I waded warily into this book because stories of personal desperation aren’t exactly at the top of my fiction reading list. God knows, there’s enough of that on show every day in real life. Frankly, I thought the story of August and his contiguous falling, no matter how well written, may not peak my curiosity enough to keep me reading. Within a few pages, though, I knew I was wrong.
August is recovering from a bad relationship. He’s also writing a book which he just can’t seem to finish. He lives in a dingy suburban flat, takes a train to his call-centre workplace and goes to lunch at the same café every day. Here he spots Julie, a pretty girl with an indeterminate tattoo. August fantasises about approaching her, swaying between plucking up the courage and dismissing the idea because he believes he’s a loser. But with a little help from his protective older sister, Gen, he eventually makes his move on Julie and oddly, she doesn’t run screaming from the café.
As a promising relationship between August and Julie develops I recalled the ‘this is not a love story’ intro and wondered if I’d been had.Likewise with the devotion and care Gen demonstrates for her bother – daily check-ins on his mobile and calling his ex ‘that c*nt Lisa’ as a validation of his pain and betrayal. To be fair, after the statement about August Falling not being a story about love, Zig goes onto say that the book ‘involves love, and things related to love’ but the story is not neat nor easy nor straightforward. That’s certainly true.
In my humble opinion, the genius of this work is its hybrid nature. August Falling is a cross between the (1) the ordinary and the offbeat…
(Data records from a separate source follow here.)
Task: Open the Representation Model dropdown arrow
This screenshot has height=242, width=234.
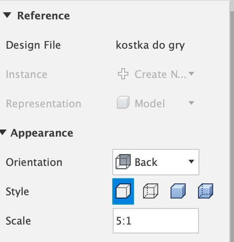Action: click(191, 103)
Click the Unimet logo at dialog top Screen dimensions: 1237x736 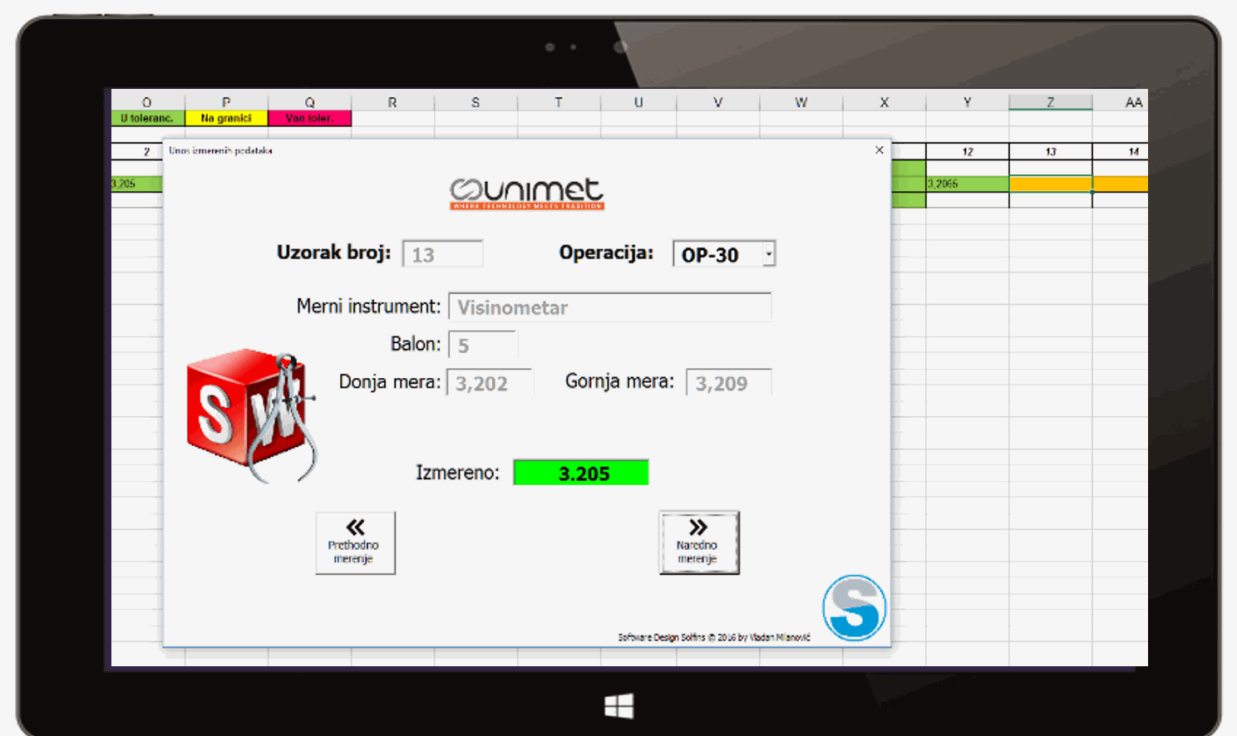click(527, 194)
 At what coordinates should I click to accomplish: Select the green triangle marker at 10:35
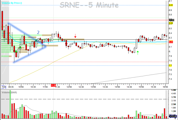pyautogui.click(x=36, y=40)
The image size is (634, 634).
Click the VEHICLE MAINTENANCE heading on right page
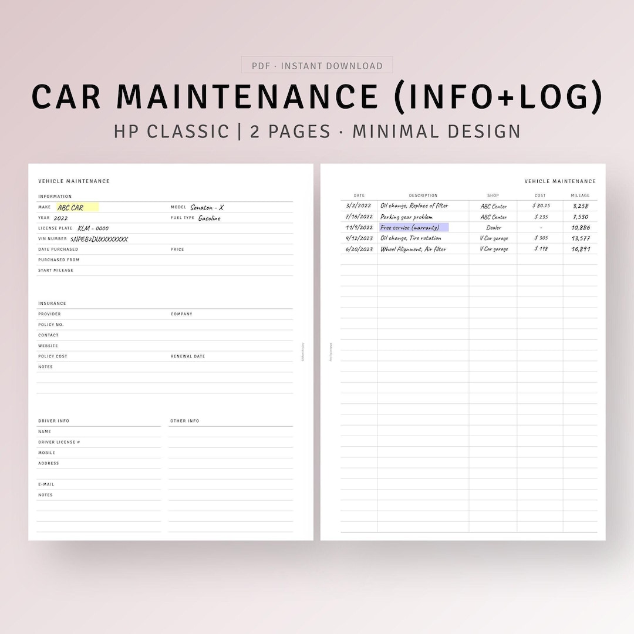pos(560,181)
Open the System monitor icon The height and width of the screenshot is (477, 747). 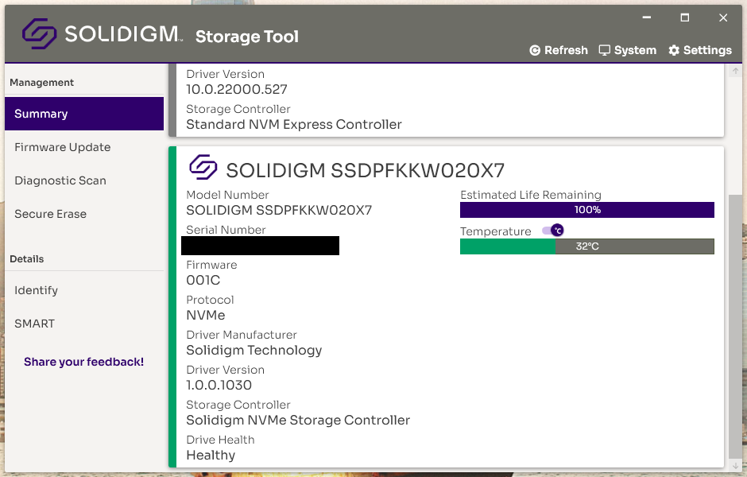pos(605,50)
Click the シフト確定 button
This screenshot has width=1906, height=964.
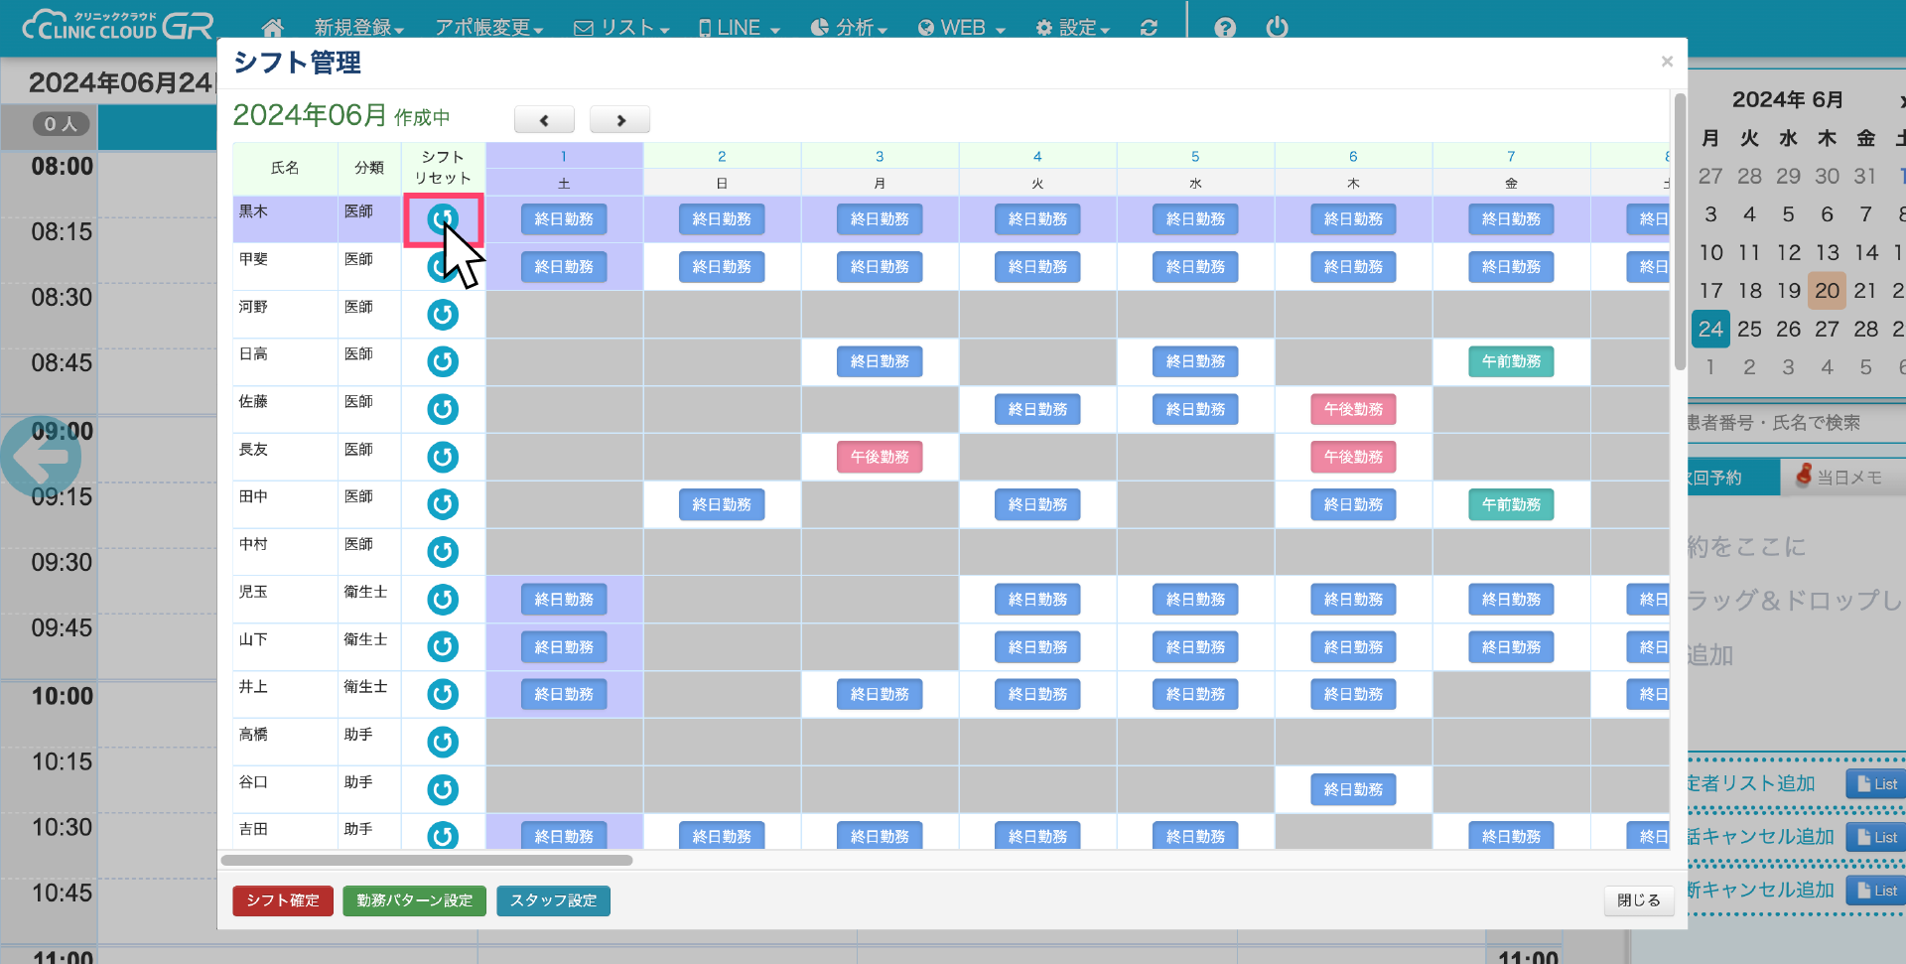click(283, 900)
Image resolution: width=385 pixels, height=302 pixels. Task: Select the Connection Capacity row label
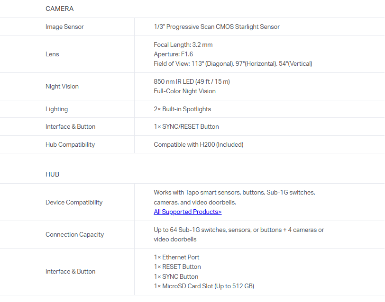[x=74, y=234]
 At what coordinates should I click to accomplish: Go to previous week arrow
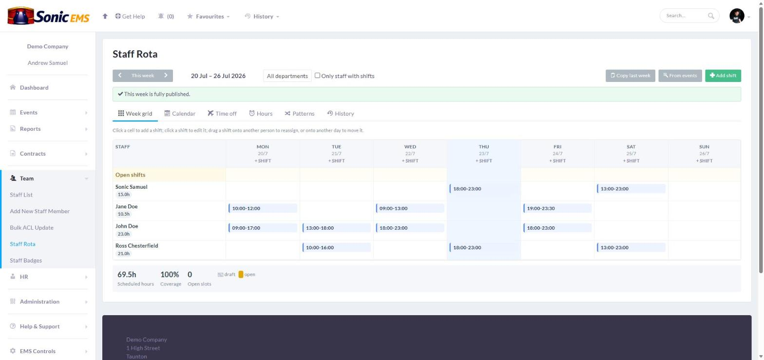click(x=120, y=76)
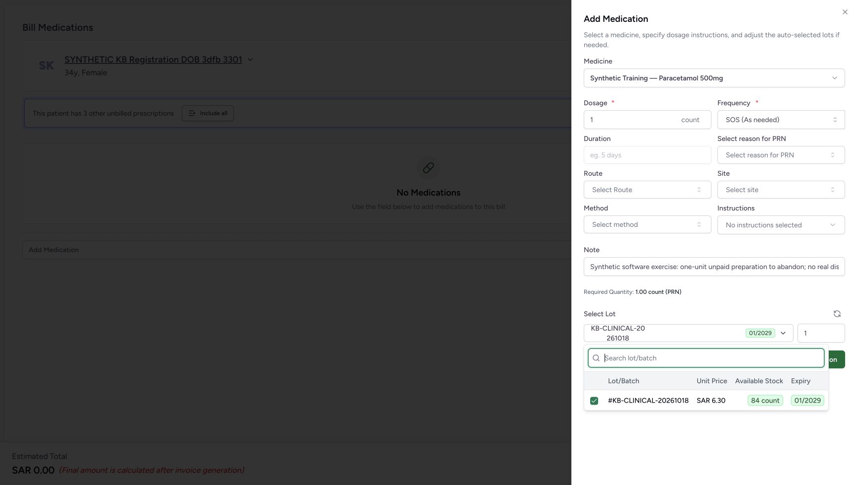Open the Select method dropdown
The width and height of the screenshot is (857, 485).
[647, 224]
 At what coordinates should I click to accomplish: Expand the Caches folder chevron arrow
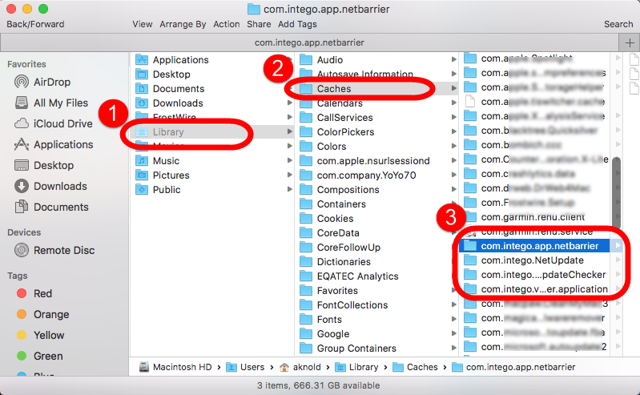454,89
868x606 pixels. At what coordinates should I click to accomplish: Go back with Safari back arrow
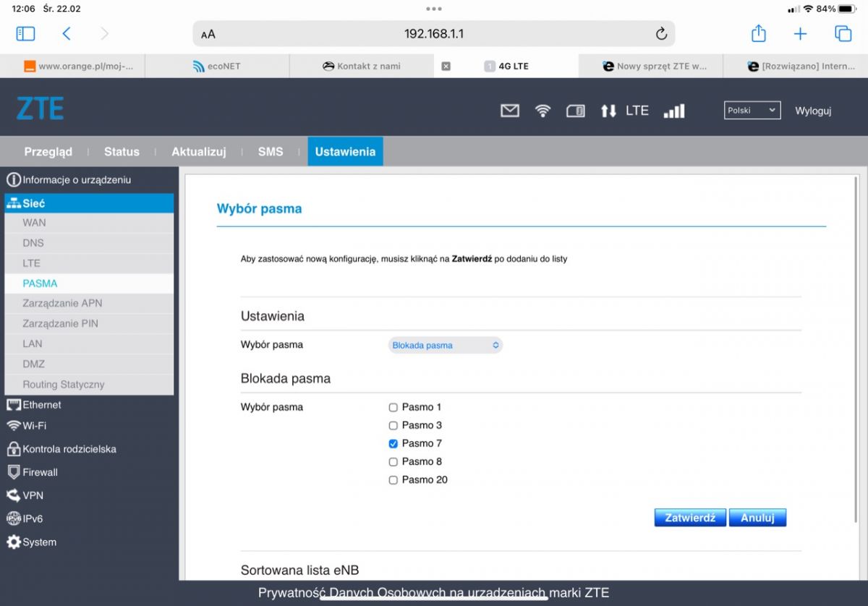(x=67, y=33)
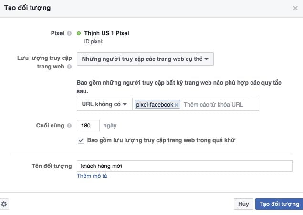Click the info icon beside trang web label
Viewport: 303px width, 215px height.
[x=69, y=67]
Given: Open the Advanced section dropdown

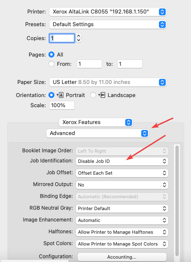Looking at the screenshot, I should pos(97,133).
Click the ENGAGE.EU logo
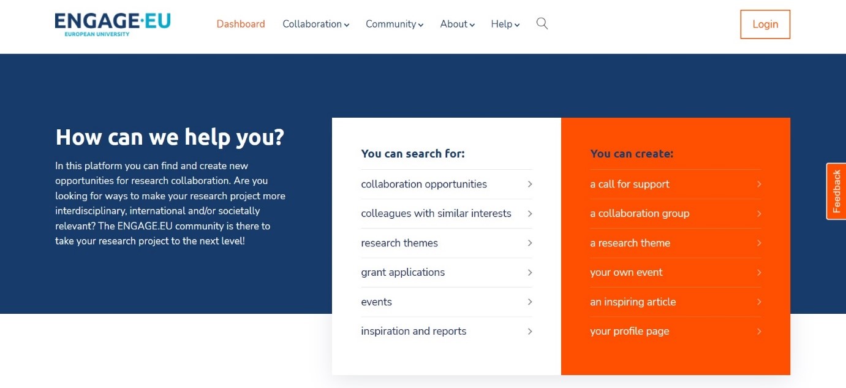The image size is (846, 388). [112, 24]
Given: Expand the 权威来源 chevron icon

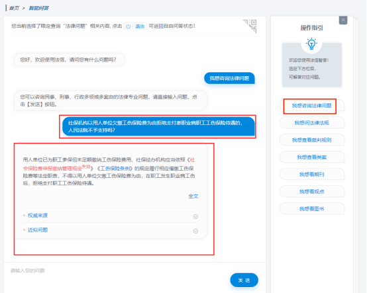Looking at the screenshot, I should (195, 216).
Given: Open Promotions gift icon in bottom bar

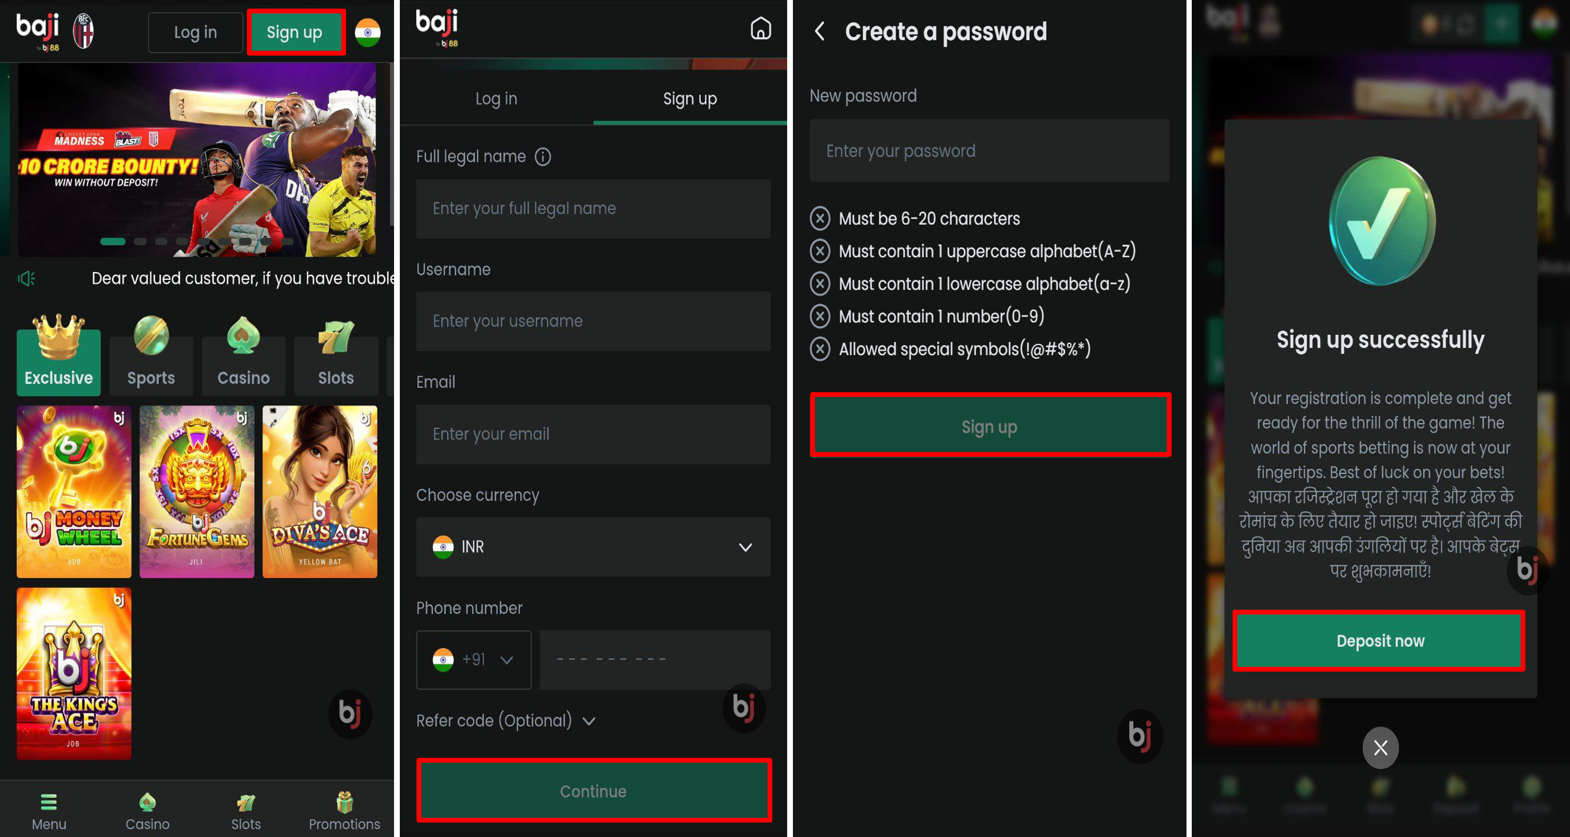Looking at the screenshot, I should point(344,802).
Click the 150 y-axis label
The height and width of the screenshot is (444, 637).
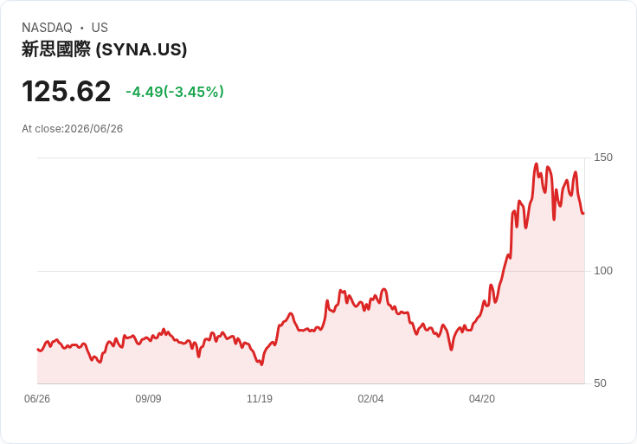click(603, 158)
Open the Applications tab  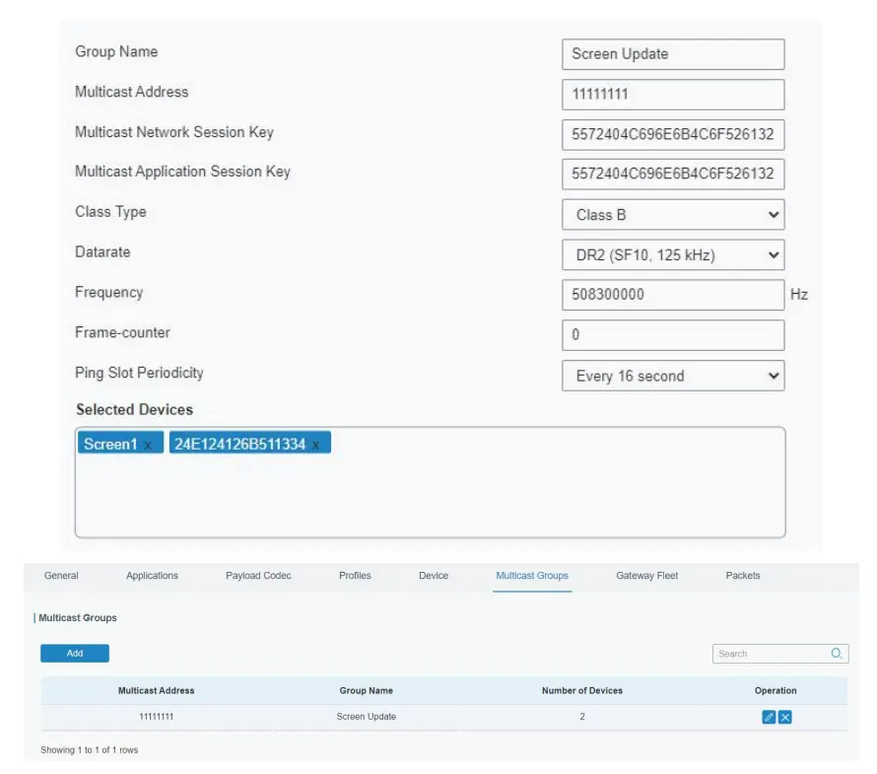152,576
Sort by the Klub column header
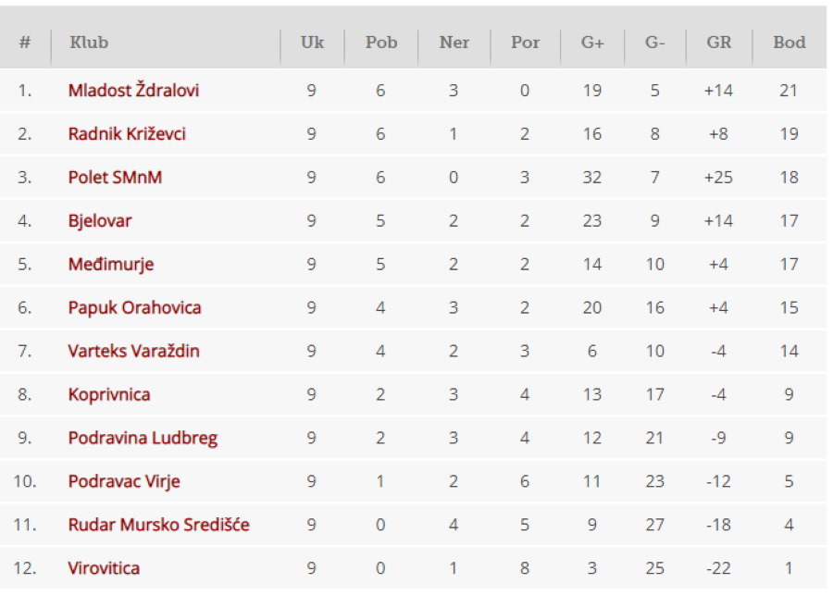This screenshot has height=596, width=833. pyautogui.click(x=89, y=43)
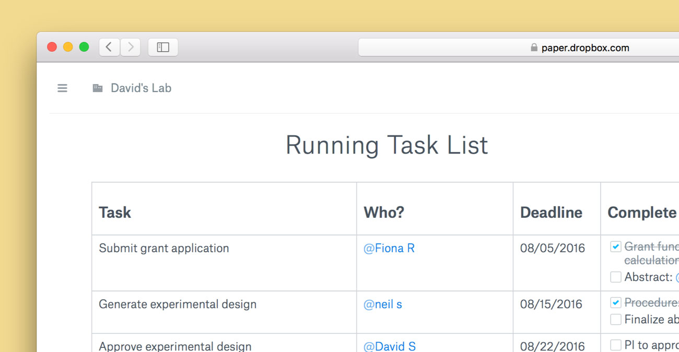
Task: Select the Submit grant application cell
Action: click(164, 248)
‘I drift in and out of sleep until my alarm buzzes, and after I pack the last quarter of my book into the satchel Julie brought for me, it’s back to my normal routine, although there are a few examples of extravagant behaviour – singing in the shower, flipping my omelette in the frying pan, and even a twirl when I lock up and head for the station, satchel wedged under my arm. I know I’m being stupid but sometimes, it’s nice to be stupid.’
(2) the mundane with the lyrical - like this evocative description of waiting for the train home after work…
‘Commuters pack the platform until we’re a singular consciousness of fatigue and resignation. When the 5.13 rolls up, we spill into the carriages, and flood the seats’
and (3) the uplifting and the down-to-earth…
‘She regards me as if I’m somebody, which makes me feel a fraud but I squelch the thought and appreciate the feeling for what it is. I am somebody…I’m me. And there’s nothing wrong with that.’
Les Zig adroitly meters out August’s story in coffee spoons. We know he’s had a very bad relationship experience, but not how bad nor how he’s reacted to it. We’re voyeurs in August’s head, seeing his life and world through his eyes, albeit through the night-vision goggles of his self-denigrating, second-guessing stream of consciousness.
Mr Zig writes anxiety well – excruciatingly well and yet somehow, August Falling is not the depressive cringe-fest I feared it might be.And the author was right in that intro. August Falling is not a story about love, nor is it one of redemption or arrival either. It’s a story of incremental self-acceptance - so incremental it’s barely noticeable until one day, things just seem clearer and more hopeful somehow.